▶ **PROBLEM REQUIREMENTS**:
Word for word, restate the lines from the start of the data below through the line containing "The width and".

Saved data entries:
------------------------------------------------
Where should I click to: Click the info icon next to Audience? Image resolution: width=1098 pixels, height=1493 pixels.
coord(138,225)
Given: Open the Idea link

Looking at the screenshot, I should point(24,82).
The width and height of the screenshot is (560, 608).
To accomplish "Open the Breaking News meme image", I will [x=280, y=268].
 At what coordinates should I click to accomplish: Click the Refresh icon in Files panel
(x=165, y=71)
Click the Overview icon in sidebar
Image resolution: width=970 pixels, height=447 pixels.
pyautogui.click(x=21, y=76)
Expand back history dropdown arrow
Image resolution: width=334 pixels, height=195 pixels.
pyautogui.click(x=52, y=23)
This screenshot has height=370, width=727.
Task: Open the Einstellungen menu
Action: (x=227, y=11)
------------------------------------------------
▶ **RESULT OF THE EXERCISE**:
Where should I click to: Click the info icon next to Audience? Image resolution: width=1098 pixels, height=1493 pixels.
coord(138,225)
Given: Open the Idea link

Looking at the screenshot, I should point(24,82).
The width and height of the screenshot is (560, 608).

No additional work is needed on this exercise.